- Data for processing
#####

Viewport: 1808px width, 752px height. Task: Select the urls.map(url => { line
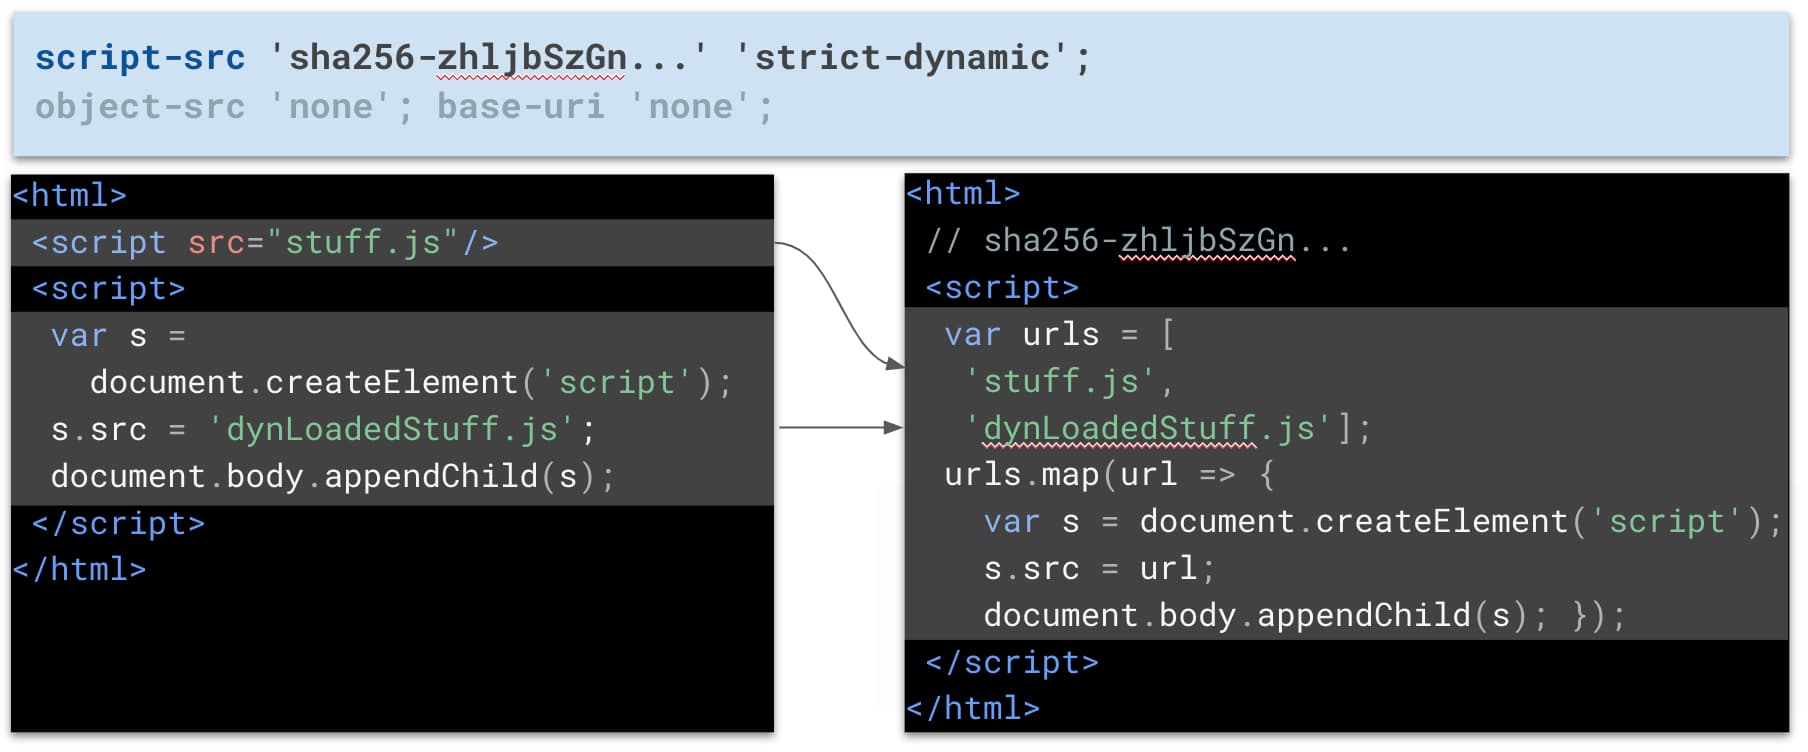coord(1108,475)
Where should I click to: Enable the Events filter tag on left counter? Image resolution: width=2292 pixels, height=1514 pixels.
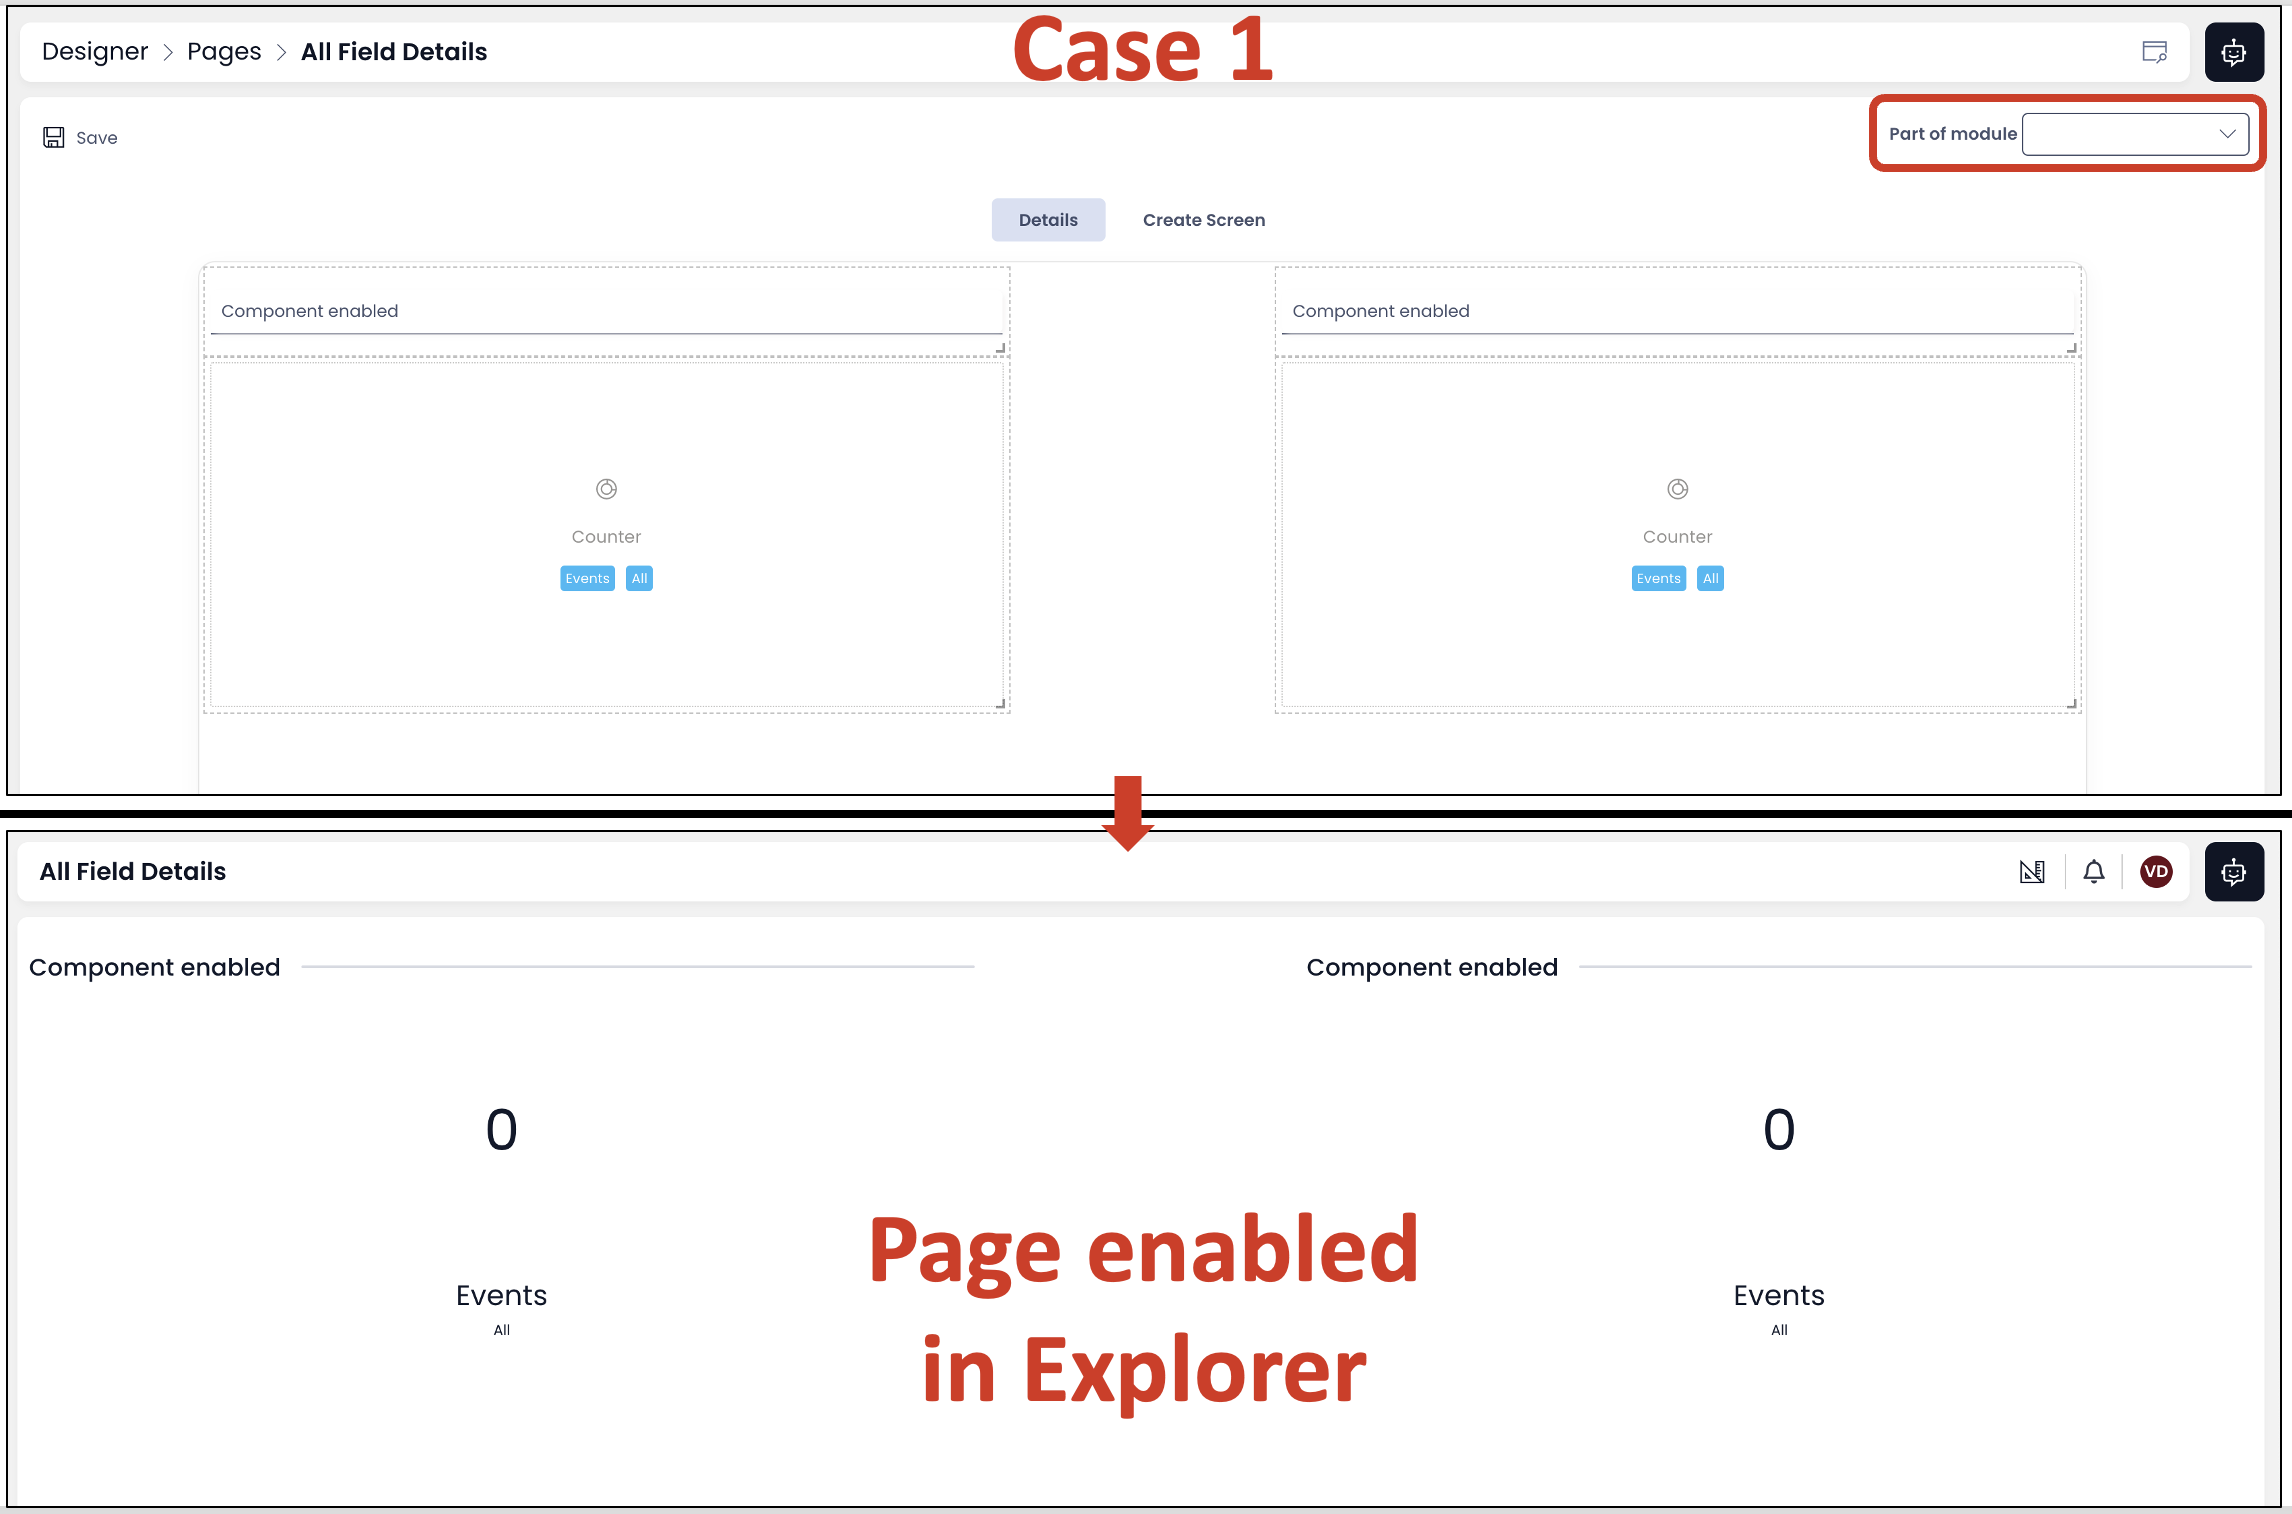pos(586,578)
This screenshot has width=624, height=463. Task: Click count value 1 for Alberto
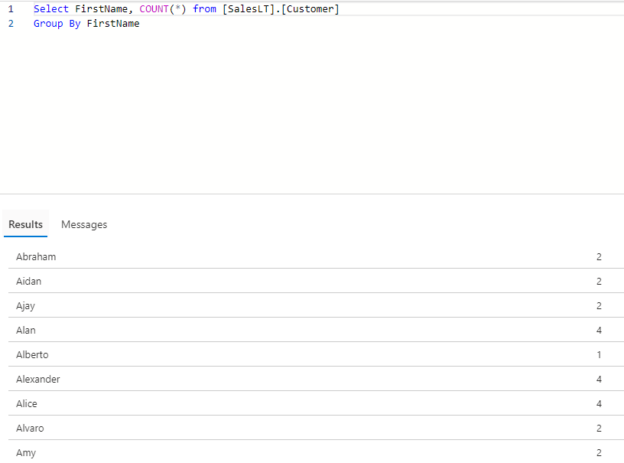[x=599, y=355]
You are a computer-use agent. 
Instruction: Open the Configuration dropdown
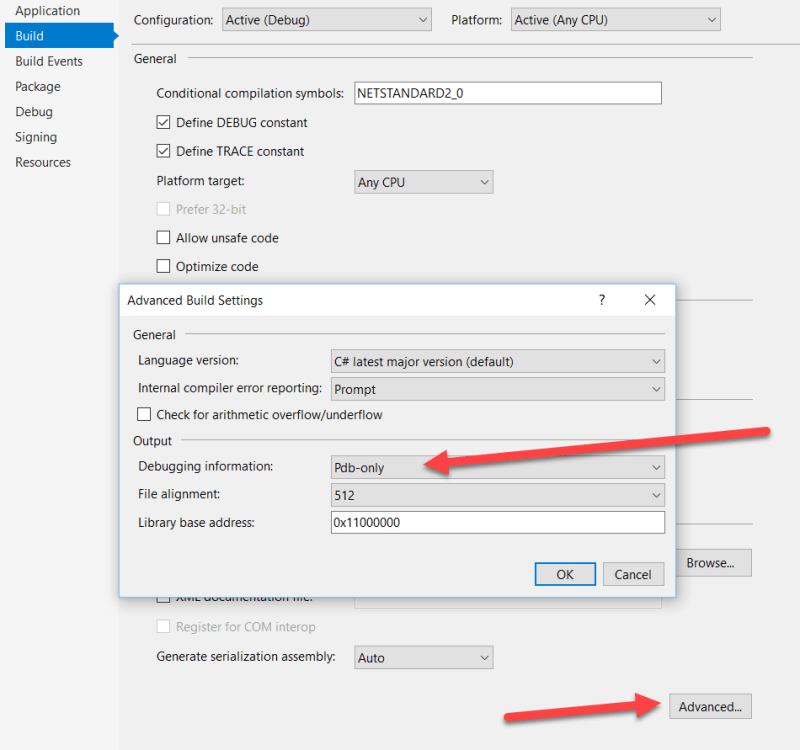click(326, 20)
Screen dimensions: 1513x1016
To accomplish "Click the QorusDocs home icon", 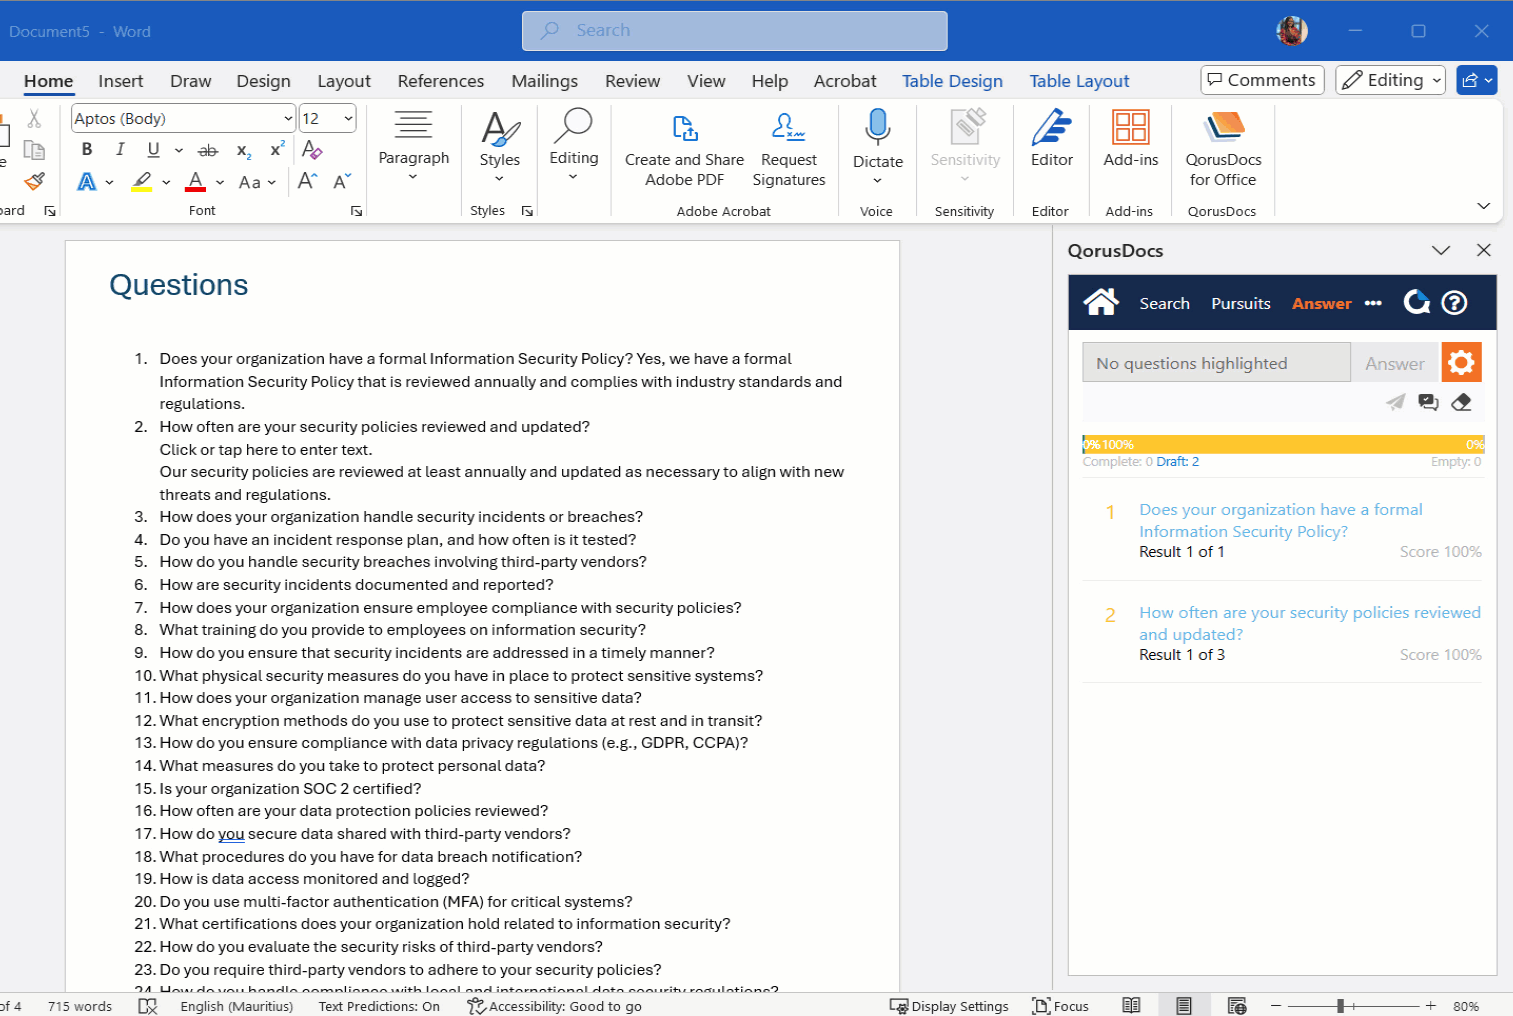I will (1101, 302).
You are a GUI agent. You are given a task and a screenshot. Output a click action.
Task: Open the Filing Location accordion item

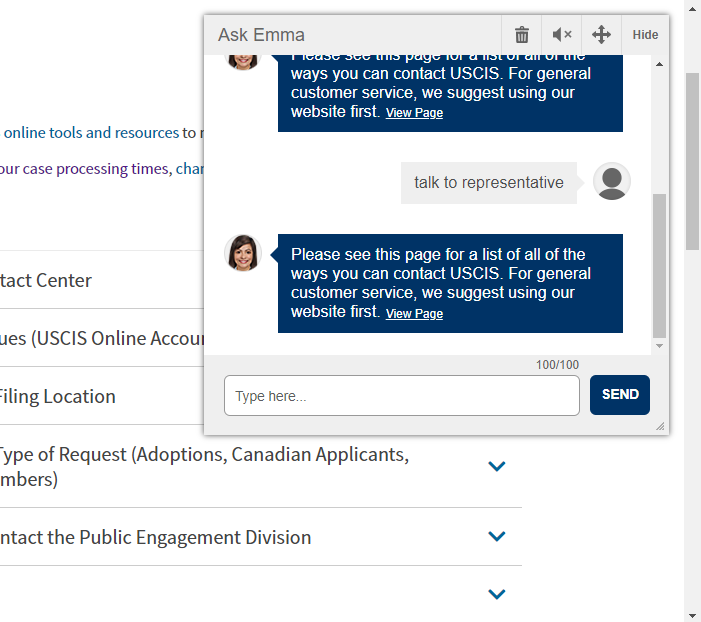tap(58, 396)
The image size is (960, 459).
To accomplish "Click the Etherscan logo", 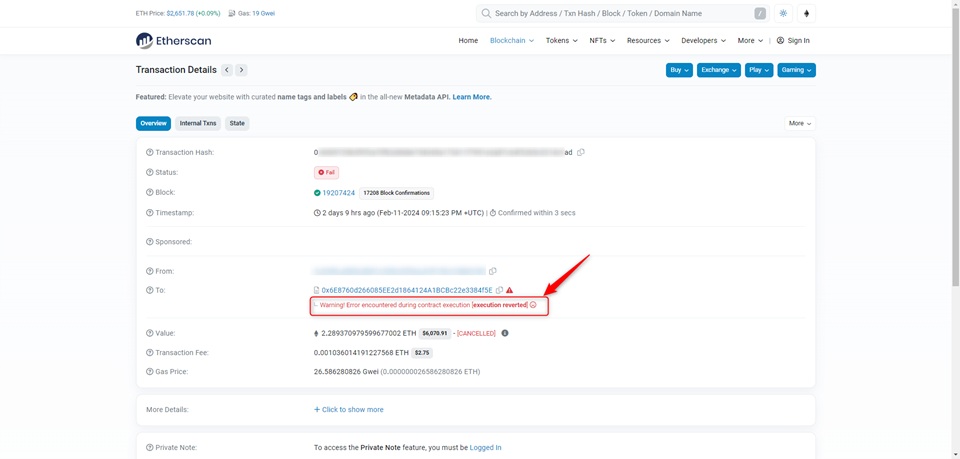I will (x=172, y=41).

#####

- Task to carry out
In the material above, find the lines that contain "agent" and show them.

- Problem solution
You are a computer-use agent. 
You are a GUI agent. You are given a task and a screenshot. Output a click action.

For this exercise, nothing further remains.